- _REQUIRED WORK_
Reproduce the data in full, exactly as it appears.

Collection entries:

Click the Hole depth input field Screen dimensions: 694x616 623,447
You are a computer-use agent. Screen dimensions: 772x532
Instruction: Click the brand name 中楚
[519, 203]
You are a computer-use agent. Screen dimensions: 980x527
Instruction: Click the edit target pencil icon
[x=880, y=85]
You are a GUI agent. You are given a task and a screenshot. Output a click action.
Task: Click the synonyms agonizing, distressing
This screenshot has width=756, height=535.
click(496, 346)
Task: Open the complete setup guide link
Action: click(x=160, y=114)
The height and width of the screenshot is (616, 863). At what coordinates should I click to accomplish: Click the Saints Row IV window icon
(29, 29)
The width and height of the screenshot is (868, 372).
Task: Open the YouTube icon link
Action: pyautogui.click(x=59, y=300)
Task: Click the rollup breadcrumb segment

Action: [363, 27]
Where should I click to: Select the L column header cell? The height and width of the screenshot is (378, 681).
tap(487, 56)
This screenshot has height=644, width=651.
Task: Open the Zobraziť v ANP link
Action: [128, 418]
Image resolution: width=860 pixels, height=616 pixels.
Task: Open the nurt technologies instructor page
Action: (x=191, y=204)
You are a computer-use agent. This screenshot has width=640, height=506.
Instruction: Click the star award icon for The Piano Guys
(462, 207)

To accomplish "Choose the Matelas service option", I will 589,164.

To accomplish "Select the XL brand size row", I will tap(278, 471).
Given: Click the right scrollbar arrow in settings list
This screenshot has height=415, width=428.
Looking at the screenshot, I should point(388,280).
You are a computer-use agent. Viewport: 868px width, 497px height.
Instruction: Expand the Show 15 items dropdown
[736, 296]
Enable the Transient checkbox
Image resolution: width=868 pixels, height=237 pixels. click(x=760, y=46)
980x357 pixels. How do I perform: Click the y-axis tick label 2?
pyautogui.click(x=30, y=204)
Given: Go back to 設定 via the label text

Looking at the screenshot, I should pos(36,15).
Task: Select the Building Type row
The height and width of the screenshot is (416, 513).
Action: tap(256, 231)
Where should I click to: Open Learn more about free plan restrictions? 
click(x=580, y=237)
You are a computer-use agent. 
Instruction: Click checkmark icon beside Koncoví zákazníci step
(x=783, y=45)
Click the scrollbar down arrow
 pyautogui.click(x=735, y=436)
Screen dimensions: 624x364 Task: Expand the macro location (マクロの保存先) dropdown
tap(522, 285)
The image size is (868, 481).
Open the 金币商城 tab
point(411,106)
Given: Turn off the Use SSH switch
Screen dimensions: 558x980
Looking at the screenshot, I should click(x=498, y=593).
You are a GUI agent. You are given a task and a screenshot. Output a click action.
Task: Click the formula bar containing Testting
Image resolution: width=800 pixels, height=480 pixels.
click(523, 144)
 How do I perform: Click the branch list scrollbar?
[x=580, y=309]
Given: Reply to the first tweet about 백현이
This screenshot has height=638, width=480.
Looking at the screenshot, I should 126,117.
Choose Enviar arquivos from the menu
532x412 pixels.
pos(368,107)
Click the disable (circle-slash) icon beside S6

- _ANSWER BOX_
Click the Hole depth input field Screen dimensions: 694x616 623,447
You are a computer-use agent. Screen dimensions: 772x532
Instruction: Click the brand name 中楚
[519, 203]
You are a computer-use agent. Screen dimensions: 980x527
Instruction: Click the edit target pencil icon
[x=880, y=85]
You are a GUI agent. You are given a task and a screenshot. Output a click action.
Task: Click the synonyms agonizing, distressing
This screenshot has width=756, height=535.
click(496, 346)
Task: Open the complete setup guide link
Action: click(x=160, y=114)
The height and width of the screenshot is (616, 863). At what coordinates should I click to accomplish: Click the Saints Row IV window icon
(29, 29)
The width and height of the screenshot is (868, 372).
Task: Open the YouTube icon link
Action: pyautogui.click(x=59, y=300)
Task: Click the rollup breadcrumb segment

Action: [363, 27]
Where should I click to: Select the L column header cell? The height and width of the screenshot is (378, 681).
tap(487, 56)
This screenshot has height=644, width=651.
Task: Open the Zobraziť v ANP link
Action: [128, 418]
Image resolution: width=860 pixels, height=616 pixels.
Task: Open the nurt technologies instructor page
Action: (x=191, y=204)
You are a computer-use agent. This screenshot has width=640, height=506.
Instruction: Click the star award icon for The Piano Guys
(462, 207)

To accomplish "Choose the Matelas service option", I will 589,164.

To accomplish "Select the XL brand size row", I will tap(278, 471).
Given: Click the right scrollbar arrow in settings list
This screenshot has height=415, width=428.
Looking at the screenshot, I should point(388,280).
You are a computer-use agent. Viewport: 868px width, 497px height.
Instruction: Expand the Show 15 items dropdown
[736, 296]
Enable the Transient checkbox
Image resolution: width=868 pixels, height=237 pixels. click(x=760, y=46)
980x357 pixels. How do I perform: Click the y-axis tick label 2?
pyautogui.click(x=30, y=204)
Given: Go back to 設定 via the label text

Looking at the screenshot, I should pos(36,15).
Task: Select the Building Type row
The height and width of the screenshot is (416, 513).
Action: tap(256, 231)
Where should I click to: Open Learn more about free plan restrictions? 
click(x=580, y=237)
You are a computer-use agent. 
Instruction: Click checkmark icon beside Koncoví zákazníci step
(x=783, y=45)
Click the scrollbar down arrow
 pyautogui.click(x=735, y=436)
Screen dimensions: 624x364 Task: Expand the macro location (マクロの保存先) dropdown
tap(522, 285)
The image size is (868, 481).
Open the 金币商城 tab
point(411,106)
Given: Turn off the Use SSH switch
Screen dimensions: 558x980
Looking at the screenshot, I should click(x=498, y=593).
You are a GUI agent. You are given a task and a screenshot. Output a click action.
Task: Click the formula bar containing Testting
Image resolution: width=800 pixels, height=480 pixels.
click(523, 144)
 How do I perform: Click the branch list scrollbar?
[x=580, y=309]
Given: Reply to the first tweet about 백현이
This screenshot has height=638, width=480.
Looking at the screenshot, I should 126,117.
Choose Enviar arquivos from the menu
532x412 pixels.
pos(368,107)
Click the disable (circle-slash) icon beside S6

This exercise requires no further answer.